I learned this song from Maggie Hammons with additions from Jerry Milnes who learned it from Currence Hammons? I haven't found any other printed source or reference to the song. In the 1800s and earlier it was customary in the mountains for the family's hogs to roam free in the forests feeding on mast. When the time came to round them up, ownership was identified by ear markings. A deer drive is when a group of deer are driven down a valley and into an ambush of hunters, enabling them to easily pick off the number they want.
In the song, as far as I can tell, a lean year comes around and the people go back to their old hunting grounds and discover with relief that the pigs and deer have done well. What is most mysterious about the song is the last words of the the wounded pig in the form of a frightening curse against humanity. It is more typical of pagan or Indian folklore to believe in the supernatural powers of certain animals. The pig I take to represent the natural world and fear and estrangement from nature is one of the hallmarks of our technology based culture. We assume it would want vengeance for all we have done to it if it were able to get it. A guilty conscience which shows itself repeatedly in the number of scary movies we have made involving giant blood thirsty insects, animals with a taste for hunting humans or aggressive, planet hungry aliens, all figments of our imagination. We are afraid that something will do to us as we have done to others and the last verse of "Bob Porter" articulates this fear.

lyrics

Bob Porter
Maggie Hammons Parker & Gerald Milnes (and Dona Gum?)
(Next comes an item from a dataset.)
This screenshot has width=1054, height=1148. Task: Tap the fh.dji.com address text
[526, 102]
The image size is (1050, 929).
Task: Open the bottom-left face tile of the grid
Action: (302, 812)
One year, one year when bacon was scarce and us having none
We mounted our horses and shouldered our guns,
Straight way to the wild woods we did steer,
To kill off the wild hogs and drive in the deer.

When we got there, we rambled a while,
We looked at each other beginning for to smile,
Saying these ain't the same hogs we fit here before,
The old blue sow and the black listed boar.

The old blue sow lie still in here bed,
Hearing every word that Bob Porter he said,
She rose from her bed and began for to run,
But soon as she did it was Porters old gun.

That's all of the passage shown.